How do we design just-in-time learning in workplaces? More specifically, how can we better design learning solutions and experiences such that learning is embedded “in the flow of work”?[5]

There are many ways to do so, and this article discusses two approaches: reigniting curiosity and making learning fun; and weaving between micro-learning and macro-learning.

Reigniting Curiosity

In workplaces where employees feel safe about asking questions, it can help them generate new ways of thinking, challenge assumptions, and think deeply about issues or traditional ways of doing things.

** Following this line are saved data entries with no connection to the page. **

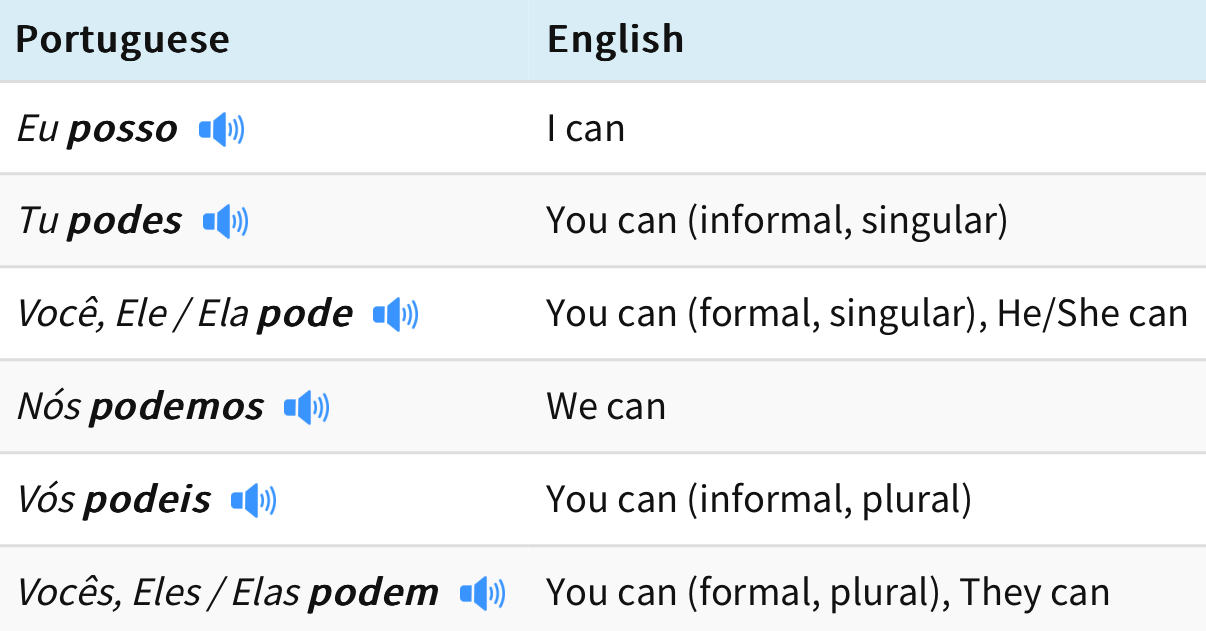Select the bold word podes
Image resolution: width=1206 pixels, height=631 pixels.
(124, 222)
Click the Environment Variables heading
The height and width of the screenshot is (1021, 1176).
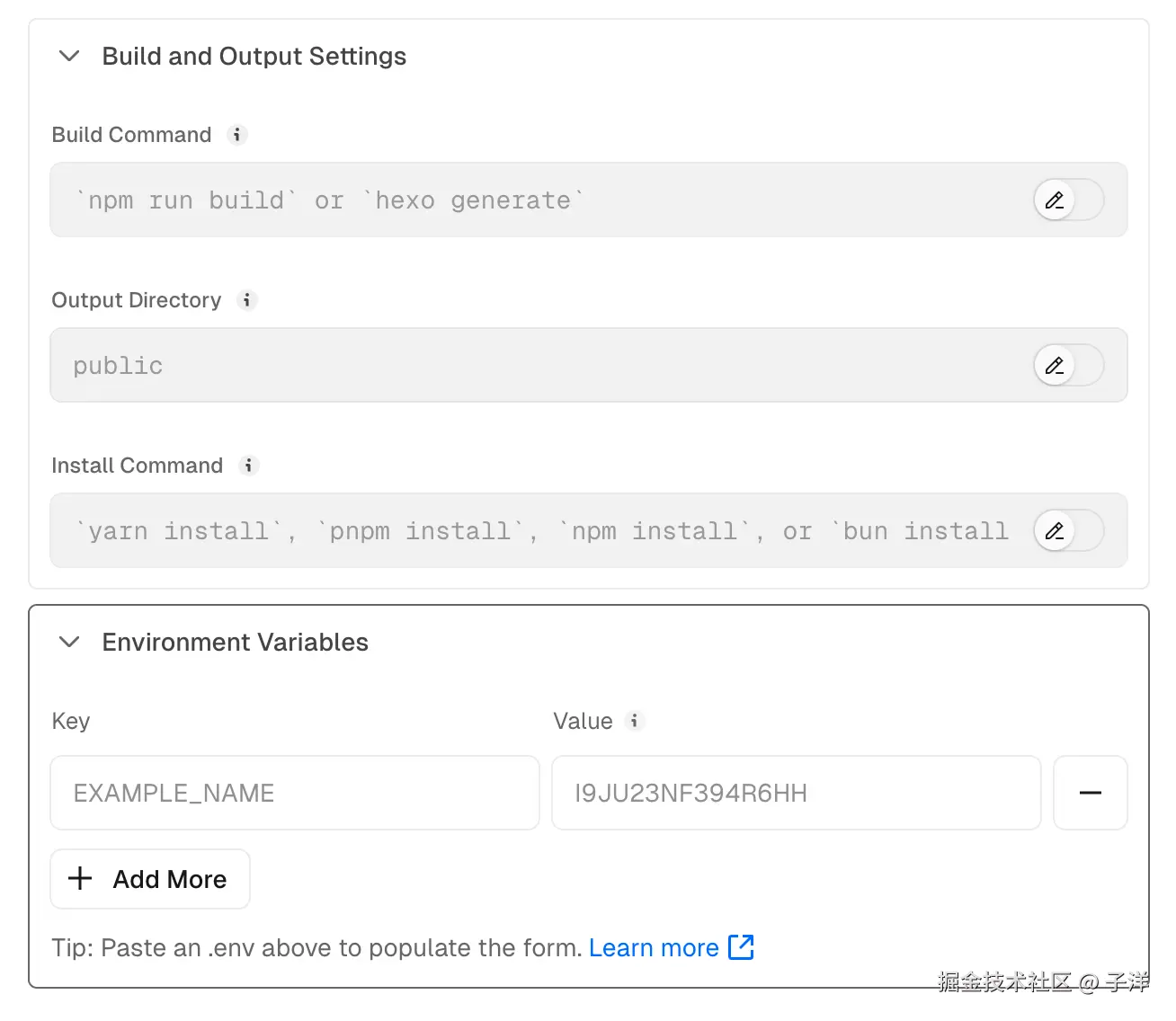[235, 643]
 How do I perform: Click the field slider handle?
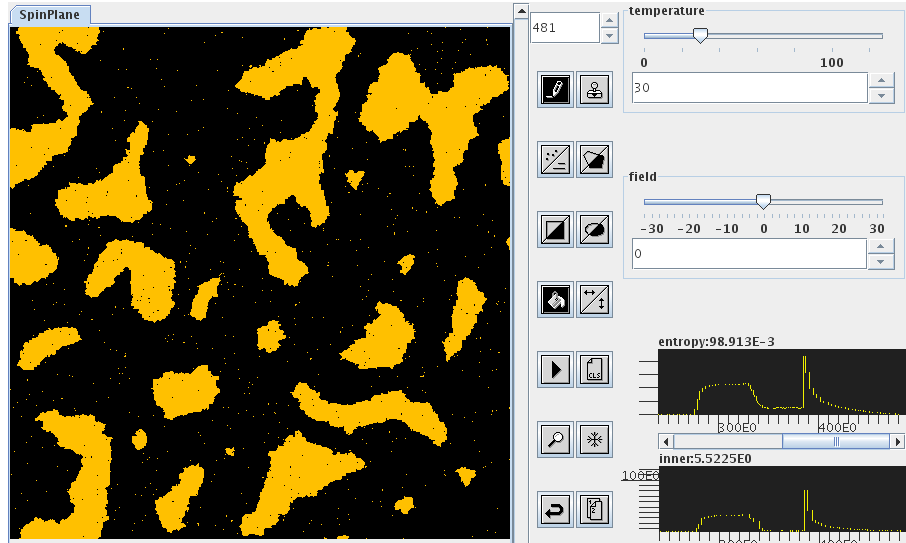point(763,201)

This can lead to creative ideas fueling a more innovative culture in organisations.

As described by John Dewey (1910), “Eagerness for experience, for new and varied contacts, is found where wonder is found. Such curiosity is the only sure guarantee of the acquisition of the primary facts upon which inference must base itself”.[6] When our curiosity is triggered, its first manifestations would be that of a physiological uneasiness, which leads us to use our senses to explore and test.

Guided by an eagerness to make sense of the phenomenon, we may start asking questions. This process spurs learning and allows for an exchange of ideas between various parties. If the question is not immediately addressed, we may continue to entertain it in our mind, carry out some fact-finding and engage in problem-solving.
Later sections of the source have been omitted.